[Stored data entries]
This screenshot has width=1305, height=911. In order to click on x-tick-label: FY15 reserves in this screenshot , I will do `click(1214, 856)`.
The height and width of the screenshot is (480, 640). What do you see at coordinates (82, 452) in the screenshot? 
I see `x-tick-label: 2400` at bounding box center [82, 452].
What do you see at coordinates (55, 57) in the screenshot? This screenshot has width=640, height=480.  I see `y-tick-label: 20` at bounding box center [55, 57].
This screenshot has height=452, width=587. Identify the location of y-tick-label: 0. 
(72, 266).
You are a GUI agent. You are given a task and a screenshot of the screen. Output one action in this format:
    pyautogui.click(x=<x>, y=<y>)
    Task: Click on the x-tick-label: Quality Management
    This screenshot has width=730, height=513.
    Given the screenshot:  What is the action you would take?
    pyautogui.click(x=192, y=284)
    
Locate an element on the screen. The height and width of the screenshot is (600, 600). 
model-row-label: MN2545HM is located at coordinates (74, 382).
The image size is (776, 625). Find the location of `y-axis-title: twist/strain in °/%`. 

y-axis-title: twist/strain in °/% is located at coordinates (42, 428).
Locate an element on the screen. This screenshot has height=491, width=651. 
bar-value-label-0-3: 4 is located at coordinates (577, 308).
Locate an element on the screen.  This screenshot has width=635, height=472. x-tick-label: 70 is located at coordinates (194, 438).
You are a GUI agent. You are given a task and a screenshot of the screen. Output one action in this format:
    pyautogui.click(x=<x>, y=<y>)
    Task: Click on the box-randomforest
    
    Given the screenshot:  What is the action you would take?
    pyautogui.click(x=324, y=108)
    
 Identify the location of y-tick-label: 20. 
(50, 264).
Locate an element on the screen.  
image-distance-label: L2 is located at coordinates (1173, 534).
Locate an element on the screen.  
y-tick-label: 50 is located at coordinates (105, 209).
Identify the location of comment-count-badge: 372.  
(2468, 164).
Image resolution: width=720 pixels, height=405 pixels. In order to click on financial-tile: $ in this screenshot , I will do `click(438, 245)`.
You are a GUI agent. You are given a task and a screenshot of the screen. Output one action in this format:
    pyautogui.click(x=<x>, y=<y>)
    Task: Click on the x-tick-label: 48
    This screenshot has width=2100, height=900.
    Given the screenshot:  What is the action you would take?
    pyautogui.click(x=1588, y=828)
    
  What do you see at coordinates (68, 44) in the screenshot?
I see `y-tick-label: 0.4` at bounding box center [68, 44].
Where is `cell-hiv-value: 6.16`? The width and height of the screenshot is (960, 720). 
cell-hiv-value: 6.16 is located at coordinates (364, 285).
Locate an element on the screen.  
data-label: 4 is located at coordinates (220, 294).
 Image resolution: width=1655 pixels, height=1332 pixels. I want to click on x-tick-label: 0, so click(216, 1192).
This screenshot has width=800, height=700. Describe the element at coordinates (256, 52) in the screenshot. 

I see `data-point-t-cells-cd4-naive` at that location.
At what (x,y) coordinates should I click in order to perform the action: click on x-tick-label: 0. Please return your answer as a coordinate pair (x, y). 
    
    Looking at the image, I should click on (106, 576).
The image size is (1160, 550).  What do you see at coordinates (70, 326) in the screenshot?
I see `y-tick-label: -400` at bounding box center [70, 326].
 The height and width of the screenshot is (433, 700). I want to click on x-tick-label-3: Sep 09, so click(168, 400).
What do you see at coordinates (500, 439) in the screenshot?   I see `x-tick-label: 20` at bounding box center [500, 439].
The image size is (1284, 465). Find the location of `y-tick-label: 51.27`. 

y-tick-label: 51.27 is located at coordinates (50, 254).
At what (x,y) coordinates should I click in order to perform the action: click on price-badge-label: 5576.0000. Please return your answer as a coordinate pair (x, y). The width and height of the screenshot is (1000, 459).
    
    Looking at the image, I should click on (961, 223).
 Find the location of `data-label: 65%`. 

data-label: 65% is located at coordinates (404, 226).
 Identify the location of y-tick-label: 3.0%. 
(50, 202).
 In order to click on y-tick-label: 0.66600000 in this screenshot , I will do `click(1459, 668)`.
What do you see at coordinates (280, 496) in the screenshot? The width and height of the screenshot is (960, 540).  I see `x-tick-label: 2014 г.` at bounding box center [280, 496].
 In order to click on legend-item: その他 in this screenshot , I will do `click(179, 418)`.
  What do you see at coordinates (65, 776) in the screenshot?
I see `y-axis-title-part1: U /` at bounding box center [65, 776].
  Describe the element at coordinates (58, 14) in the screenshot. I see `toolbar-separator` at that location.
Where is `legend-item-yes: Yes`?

## WORK INSTRUCTION
Please copy out everything from the line containing "Locate an element on the screen. This" down to the line containing "cell-hiv-value: 6.16 is", including both of those lines, character for character.

## TASK RESPONSE
Locate an element on the screen. This screenshot has height=491, width=651. 
bar-value-label-0-3: 4 is located at coordinates (577, 308).
Locate an element on the screen.  This screenshot has width=635, height=472. x-tick-label: 70 is located at coordinates (194, 438).
You are a GUI agent. You are given a task and a screenshot of the screen. Output one action in this format:
    pyautogui.click(x=<x>, y=<y>)
    Task: Click on the box-randomforest
    
    Given the screenshot:  What is the action you would take?
    pyautogui.click(x=324, y=108)
    
 Identify the location of y-tick-label: 20. 
(50, 264).
Locate an element on the screen.  
image-distance-label: L2 is located at coordinates (1173, 534).
Locate an element on the screen.  
y-tick-label: 50 is located at coordinates (105, 209).
Identify the location of comment-count-badge: 372.  
(2468, 164).
Image resolution: width=720 pixels, height=405 pixels. In order to click on financial-tile: $ in this screenshot , I will do `click(438, 245)`.
You are a GUI agent. You are given a task and a screenshot of the screen. Output one action in this format:
    pyautogui.click(x=<x>, y=<y>)
    Task: Click on the x-tick-label: 48
    This screenshot has width=2100, height=900.
    Given the screenshot:  What is the action you would take?
    pyautogui.click(x=1588, y=828)
    
  What do you see at coordinates (68, 44) in the screenshot?
I see `y-tick-label: 0.4` at bounding box center [68, 44].
Where is `cell-hiv-value: 6.16`? The width and height of the screenshot is (960, 720). 
cell-hiv-value: 6.16 is located at coordinates (364, 285).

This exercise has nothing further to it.